Political battle over costs, vision threaten transit progress

April 25, 2003 | By Johanna Miller
and Kelly Thayer
Great Lakes Bulletin News Service

Kimberli Bindschatel/MLUI
  The Motor City's campaign to make better public transportation a centerpiece in reviving Detroit's economy, quality of life, and competitiveness is threatened by conservative suburban state legislators who favor more concrete and cars.

Metropolitan Detroit is an amazing landscape of contradiction: Compuware’s new downtown corporate headquarters tower over a backdrop of abandoned office buildings. Booming suburbs expand sharply as the urban core contracts. While other regions across the country pull together to increase their economic advantage, metro Detroit continues to come apart.

Business and political leaders in southeast Michigan recognized the economic and social costs of that trend and have begun to focus on public investments that add value and pull people together, particularly more investment in public transit. Last December, they succeeded in convincing the state Legislature to approve legislation to establish the Detroit Area Regional Transportation  Authority (DARTA) to oversee and manage public transportation in Michigan’s largest metropolitan region.

Progress Stopped by a Clash of Values
But in the months since, DARTA and the state’s commitment to public transit has been whipsawed by a lingering political clash in Lansing over where Michigan should invest public dollars for transportation. Republican lawmakers oppose Democratic Governor Jennifer Granholm’s approach to tame road building and invest more in public transit. Instead conservatives are pressing to build more and wider roads, slash public transit, and end the state's ability to provide matching funds for local improvements to dangerous pedestrian crossings.

The dustup, which threatens the progress Detroit leaders have made, began on December 31, 2002, when on the last day of his 12-year administration Republican Governor John Engler broke a promise and killed the hard-fought DARTA legislation. Gov. Granholm almost immediately proclaimed DARTA her top legislative priority.

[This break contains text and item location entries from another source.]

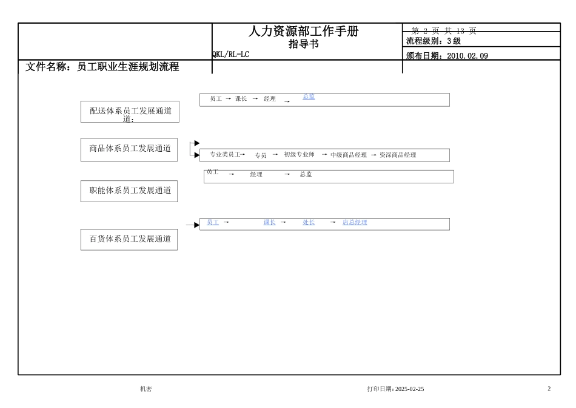The image size is (576, 408).
Task: Open the 员工 link in the bottom path
Action: 212,223
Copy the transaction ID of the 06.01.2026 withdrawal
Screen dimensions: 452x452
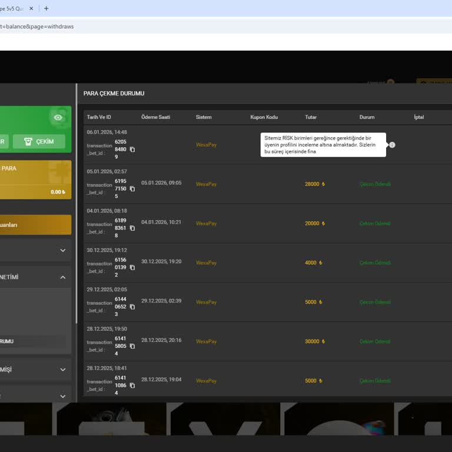pyautogui.click(x=132, y=149)
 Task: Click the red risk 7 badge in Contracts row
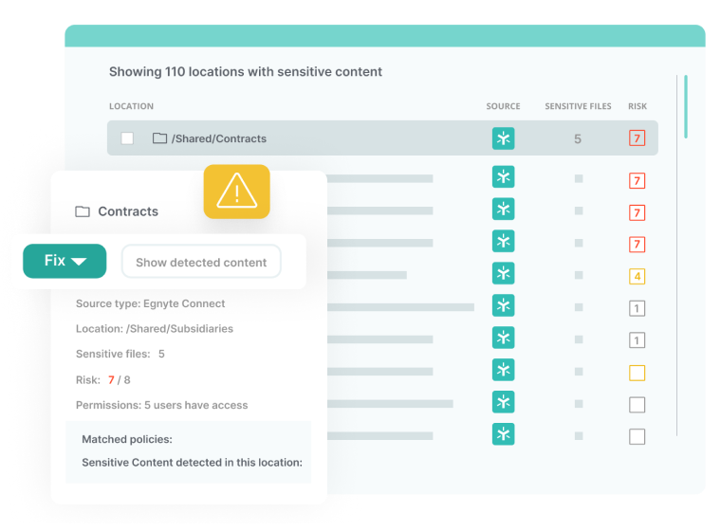click(x=637, y=138)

Republican House Speaker Rick Johnson moved the bill, but it emerged from the House in February in a much weaker condition than when it started.  House lawmakers added a provision at the urging of suburban leaders that allowed communities to easily opt out of the regional authority. The change is a substantial threat to the regional intent of the system and would replace it with a checkerboard service area. In the Senate, DARTA remains stalled in committee while lawmakers wrangle over the same regional issue.

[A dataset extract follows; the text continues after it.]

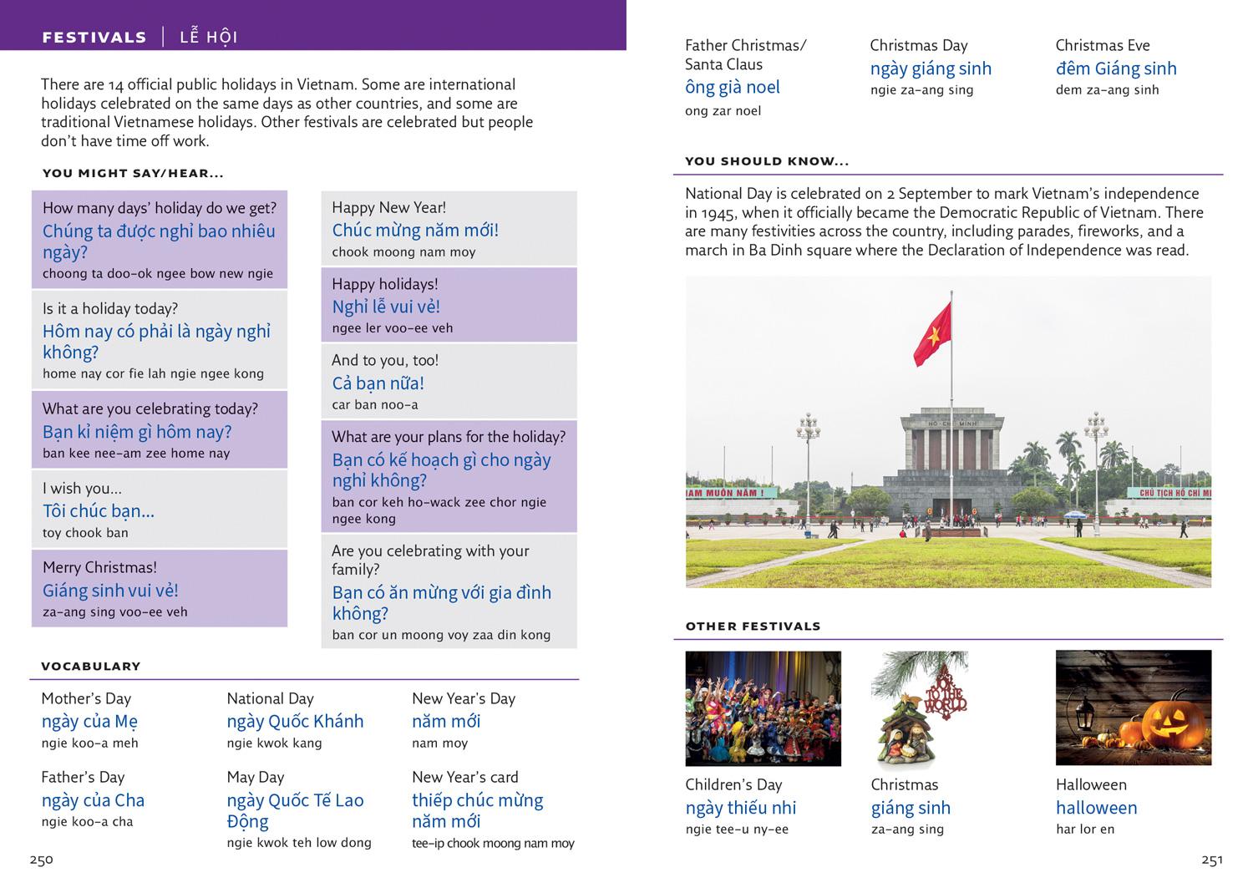Click the VOCABULARY section heading
Viewport: 1253px width, 893px height.
tap(90, 667)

The battle over DARTA has now spilled into the state transportation budget debate, where a Senate subcommittee last week approved substantial cuts to statewide transit funding and mandated that the existing Detroit and suburban bus service receive the minimum amount of state aide allowed by law. (see Take Action box). No other bus system in the state faces such a punitive requirement. The state Senate Appropriations Committee, and its chairman, Republican state Senator Shirley Johnson, takes up the transportation funding bill on May 1. The House Appropriations Transportation Subcommittee begins its deliberations on April 29.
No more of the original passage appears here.